**PROMPT:**
Would you return, word for word, the lines of the data below from the line with "Viewport: 1250px width, 884px height." through the line with "You are a computer-use agent. Viewport: 945px", and no others?

**Pixel coordinate grounding data:**
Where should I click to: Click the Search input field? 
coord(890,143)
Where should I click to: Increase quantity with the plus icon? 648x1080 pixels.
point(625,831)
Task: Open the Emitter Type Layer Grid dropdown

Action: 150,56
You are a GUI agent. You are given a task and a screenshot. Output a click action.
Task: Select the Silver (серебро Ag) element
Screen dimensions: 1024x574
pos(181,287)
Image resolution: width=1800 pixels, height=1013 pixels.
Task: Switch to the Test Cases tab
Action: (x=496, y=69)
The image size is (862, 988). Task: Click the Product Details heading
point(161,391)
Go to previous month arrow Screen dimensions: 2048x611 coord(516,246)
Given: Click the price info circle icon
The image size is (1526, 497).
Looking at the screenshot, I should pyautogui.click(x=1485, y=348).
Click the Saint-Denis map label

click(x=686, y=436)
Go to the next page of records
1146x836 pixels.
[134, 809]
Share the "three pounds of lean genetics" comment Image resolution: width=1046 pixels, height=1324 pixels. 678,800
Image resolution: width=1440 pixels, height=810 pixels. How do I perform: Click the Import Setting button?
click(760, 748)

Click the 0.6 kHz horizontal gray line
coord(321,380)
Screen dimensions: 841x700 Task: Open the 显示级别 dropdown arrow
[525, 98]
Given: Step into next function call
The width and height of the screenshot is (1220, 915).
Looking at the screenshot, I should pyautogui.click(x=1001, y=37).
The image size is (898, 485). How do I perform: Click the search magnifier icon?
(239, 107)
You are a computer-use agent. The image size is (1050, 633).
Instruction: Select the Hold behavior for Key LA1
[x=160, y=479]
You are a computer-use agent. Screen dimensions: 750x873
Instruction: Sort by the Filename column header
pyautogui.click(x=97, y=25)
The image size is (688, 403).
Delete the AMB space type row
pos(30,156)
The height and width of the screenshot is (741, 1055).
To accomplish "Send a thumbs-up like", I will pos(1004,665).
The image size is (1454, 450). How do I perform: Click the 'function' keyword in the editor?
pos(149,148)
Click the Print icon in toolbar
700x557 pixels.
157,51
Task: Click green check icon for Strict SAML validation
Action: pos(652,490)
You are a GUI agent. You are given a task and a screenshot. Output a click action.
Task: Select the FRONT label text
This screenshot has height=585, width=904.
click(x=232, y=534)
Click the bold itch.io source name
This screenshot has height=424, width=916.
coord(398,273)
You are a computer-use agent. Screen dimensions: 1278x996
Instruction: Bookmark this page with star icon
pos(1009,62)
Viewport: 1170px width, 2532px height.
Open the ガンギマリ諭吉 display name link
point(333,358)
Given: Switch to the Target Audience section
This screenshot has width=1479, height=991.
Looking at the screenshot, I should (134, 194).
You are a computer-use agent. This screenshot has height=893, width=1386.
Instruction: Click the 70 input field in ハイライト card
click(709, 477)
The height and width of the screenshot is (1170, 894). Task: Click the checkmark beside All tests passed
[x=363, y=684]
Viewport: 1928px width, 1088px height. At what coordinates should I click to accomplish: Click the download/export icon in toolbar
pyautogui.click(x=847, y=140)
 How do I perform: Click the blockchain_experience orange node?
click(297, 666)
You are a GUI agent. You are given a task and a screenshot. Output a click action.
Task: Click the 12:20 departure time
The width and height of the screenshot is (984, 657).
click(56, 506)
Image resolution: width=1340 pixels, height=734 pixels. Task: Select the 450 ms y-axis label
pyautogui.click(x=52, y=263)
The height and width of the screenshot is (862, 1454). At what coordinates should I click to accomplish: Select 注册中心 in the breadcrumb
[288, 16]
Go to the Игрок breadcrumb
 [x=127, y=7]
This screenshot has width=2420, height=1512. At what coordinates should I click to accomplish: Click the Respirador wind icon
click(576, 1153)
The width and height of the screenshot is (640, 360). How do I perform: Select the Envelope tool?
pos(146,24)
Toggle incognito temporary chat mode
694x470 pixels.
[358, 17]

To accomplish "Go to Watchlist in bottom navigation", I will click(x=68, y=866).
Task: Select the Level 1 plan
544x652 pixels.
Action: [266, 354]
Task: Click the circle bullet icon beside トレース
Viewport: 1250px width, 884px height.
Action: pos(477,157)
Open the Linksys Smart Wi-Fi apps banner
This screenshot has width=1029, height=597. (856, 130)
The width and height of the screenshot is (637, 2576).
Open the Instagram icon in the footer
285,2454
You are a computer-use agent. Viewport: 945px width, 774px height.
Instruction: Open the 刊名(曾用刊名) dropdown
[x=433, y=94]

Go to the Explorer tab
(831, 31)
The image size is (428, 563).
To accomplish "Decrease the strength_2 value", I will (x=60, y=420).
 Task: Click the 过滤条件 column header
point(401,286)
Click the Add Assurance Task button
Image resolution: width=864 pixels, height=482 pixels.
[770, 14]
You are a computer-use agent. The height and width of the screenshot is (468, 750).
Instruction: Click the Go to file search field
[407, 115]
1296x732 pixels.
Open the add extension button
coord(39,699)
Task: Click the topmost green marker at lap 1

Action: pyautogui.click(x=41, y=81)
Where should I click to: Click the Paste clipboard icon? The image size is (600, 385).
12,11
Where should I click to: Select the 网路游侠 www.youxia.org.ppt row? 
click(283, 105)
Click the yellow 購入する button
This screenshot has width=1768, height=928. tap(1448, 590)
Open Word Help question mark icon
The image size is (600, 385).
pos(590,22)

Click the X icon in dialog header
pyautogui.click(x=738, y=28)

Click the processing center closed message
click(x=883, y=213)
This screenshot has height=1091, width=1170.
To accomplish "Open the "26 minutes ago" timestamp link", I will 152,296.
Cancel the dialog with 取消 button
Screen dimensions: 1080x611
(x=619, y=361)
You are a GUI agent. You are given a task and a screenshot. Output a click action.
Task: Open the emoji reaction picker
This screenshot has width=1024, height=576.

**REPLY:**
Viewport: 1250px width, 884px height.
Action: pos(477,157)
Open the Linksys Smart Wi-Fi apps banner
This screenshot has width=1029, height=597. (856, 130)
The width and height of the screenshot is (637, 2576).
Open the Instagram icon in the footer
285,2454
You are a computer-use agent. Viewport: 945px width, 774px height.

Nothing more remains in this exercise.